■ TASK OBJECTIVE
From the first line to the last, output the entries exactly.
──────── EXERCISE MATERIAL
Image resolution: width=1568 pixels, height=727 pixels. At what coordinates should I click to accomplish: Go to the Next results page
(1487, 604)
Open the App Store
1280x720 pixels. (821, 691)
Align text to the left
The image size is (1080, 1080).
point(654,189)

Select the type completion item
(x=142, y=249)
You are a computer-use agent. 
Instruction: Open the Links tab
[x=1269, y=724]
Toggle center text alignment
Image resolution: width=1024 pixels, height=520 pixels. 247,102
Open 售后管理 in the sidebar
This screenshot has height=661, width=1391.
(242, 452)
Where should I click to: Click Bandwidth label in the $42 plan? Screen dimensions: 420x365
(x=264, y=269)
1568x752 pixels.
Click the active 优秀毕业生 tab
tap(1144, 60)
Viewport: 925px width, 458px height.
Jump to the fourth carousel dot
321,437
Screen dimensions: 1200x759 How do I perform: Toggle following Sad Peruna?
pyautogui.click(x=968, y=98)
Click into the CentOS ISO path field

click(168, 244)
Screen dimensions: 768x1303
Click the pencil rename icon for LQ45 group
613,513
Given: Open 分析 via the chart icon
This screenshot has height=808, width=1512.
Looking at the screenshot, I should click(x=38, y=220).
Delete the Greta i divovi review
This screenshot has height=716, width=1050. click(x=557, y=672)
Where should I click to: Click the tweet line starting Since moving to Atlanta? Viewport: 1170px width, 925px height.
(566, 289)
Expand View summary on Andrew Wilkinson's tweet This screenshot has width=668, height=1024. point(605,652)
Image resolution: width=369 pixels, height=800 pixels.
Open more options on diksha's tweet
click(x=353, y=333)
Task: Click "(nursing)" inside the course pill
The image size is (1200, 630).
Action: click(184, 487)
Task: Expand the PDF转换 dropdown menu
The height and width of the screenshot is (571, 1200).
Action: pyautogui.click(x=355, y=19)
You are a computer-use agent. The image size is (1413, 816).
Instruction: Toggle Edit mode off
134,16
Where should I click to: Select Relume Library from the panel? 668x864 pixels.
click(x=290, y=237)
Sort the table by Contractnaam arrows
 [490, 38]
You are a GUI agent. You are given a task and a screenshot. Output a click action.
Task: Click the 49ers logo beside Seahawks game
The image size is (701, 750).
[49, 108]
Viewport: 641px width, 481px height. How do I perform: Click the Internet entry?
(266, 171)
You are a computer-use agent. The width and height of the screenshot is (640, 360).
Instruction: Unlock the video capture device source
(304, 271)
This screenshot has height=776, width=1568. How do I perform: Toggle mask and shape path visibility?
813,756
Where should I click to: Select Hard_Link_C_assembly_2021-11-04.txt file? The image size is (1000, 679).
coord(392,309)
────────────────
■ EXERCISE RESPONSE
Image resolution: width=1568 pixels, height=727 pixels. At what coordinates should I click to accomplish: Go to the Next results page
(1487, 604)
Open the App Store
1280x720 pixels. (821, 691)
Align text to the left
The image size is (1080, 1080).
point(654,189)

Select the type completion item
(x=142, y=249)
You are a computer-use agent. 
Instruction: Open the Links tab
[x=1269, y=724]
Toggle center text alignment
Image resolution: width=1024 pixels, height=520 pixels. 247,102
Open 售后管理 in the sidebar
This screenshot has height=661, width=1391.
(242, 452)
Where should I click to: Click Bandwidth label in the $42 plan? Screen dimensions: 420x365
(x=264, y=269)
1568x752 pixels.
Click the active 优秀毕业生 tab
tap(1144, 60)
Viewport: 925px width, 458px height.
Jump to the fourth carousel dot
321,437
Screen dimensions: 1200x759 How do I perform: Toggle following Sad Peruna?
pyautogui.click(x=968, y=98)
Click into the CentOS ISO path field

click(168, 244)
Screen dimensions: 768x1303
Click the pencil rename icon for LQ45 group
613,513
Given: Open 分析 via the chart icon
This screenshot has height=808, width=1512.
Looking at the screenshot, I should click(x=38, y=220).
Delete the Greta i divovi review
This screenshot has height=716, width=1050. click(x=557, y=672)
Where should I click to: Click the tweet line starting Since moving to Atlanta? Viewport: 1170px width, 925px height.
(566, 289)
Expand View summary on Andrew Wilkinson's tweet This screenshot has width=668, height=1024. point(605,652)
Image resolution: width=369 pixels, height=800 pixels.
Open more options on diksha's tweet
click(x=353, y=333)
Task: Click "(nursing)" inside the course pill
The image size is (1200, 630).
Action: click(184, 487)
Task: Expand the PDF转换 dropdown menu
The height and width of the screenshot is (571, 1200).
Action: pyautogui.click(x=355, y=19)
You are a computer-use agent. The image size is (1413, 816).
Instruction: Toggle Edit mode off
134,16
Where should I click to: Select Relume Library from the panel? 668x864 pixels.
click(x=290, y=237)
Sort the table by Contractnaam arrows
 [490, 38]
You are a GUI agent. You are given a task and a screenshot. Output a click action.
Task: Click the 49ers logo beside Seahawks game
The image size is (701, 750).
[49, 108]
Viewport: 641px width, 481px height. How do I perform: Click the Internet entry?
(266, 171)
You are a computer-use agent. The width and height of the screenshot is (640, 360).
Instruction: Unlock the video capture device source
(304, 271)
This screenshot has height=776, width=1568. How do I perform: Toggle mask and shape path visibility?
813,756
Where should I click to: Select Hard_Link_C_assembly_2021-11-04.txt file? The image size is (1000, 679).
coord(392,309)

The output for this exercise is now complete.